Development of a quality improvement audit tool for the primary care of children with chronic wet cough using a modified Delphi consensus approach

Samantha J. Prime, Julie M. Marchant, Anne Chang, Helen L. Petsky

    Research output: Contribution to journalArticle


    Aim: In the absence of quality indicators (QIs) for the management of chronic wet cough, our study's aim was to determine whether consensus on QIs reflecting good primary health care, prior to referral for children with chronic wet cough, can be achieved.

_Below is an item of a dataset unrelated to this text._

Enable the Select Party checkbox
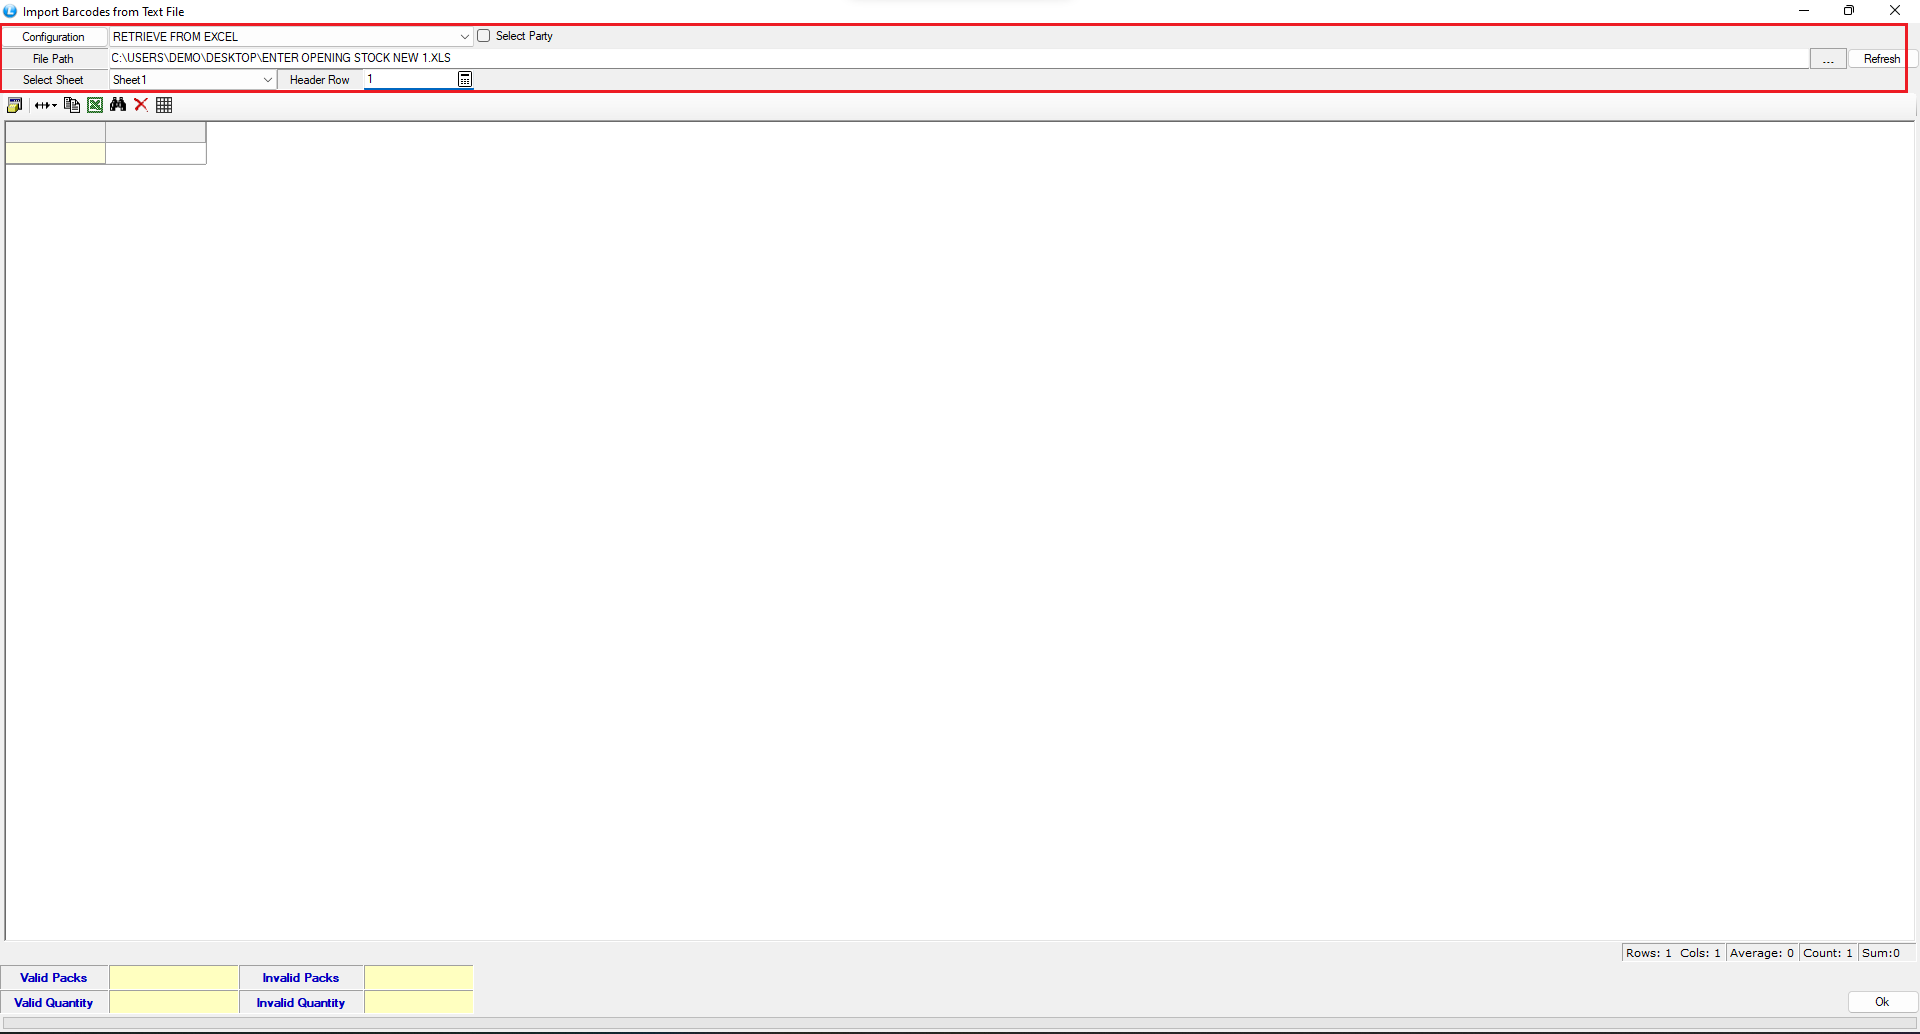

    Methods: A questionnaire consisting of 10 QIs was developed by a clinical working group based on current evidence and guidelines on the management of chronic wet cough in children. Each indicator reflected the quality of care provided to children with chronic wet cough in primary care prior to referral. A modified Delphi consensus questionnaire was undertaken involving expert paediatric respiratory clinicians and general paediatricians who graded the importance of each indicator for the purposes above. We a priori defined that consensus was considered achieved if >75% agreed on the indicator.

    Results: Twenty-two specialists (from Brisbane, Melbourne, Perth and Canberra) participated in the survey. The cumulative number of years of their respiratory experience was 324 and that of general clinical practice was 504. Consensus was achieved in all 10 QIs, with 6 reaching 100% agreement. Mean agreement for the 10 items was 97%.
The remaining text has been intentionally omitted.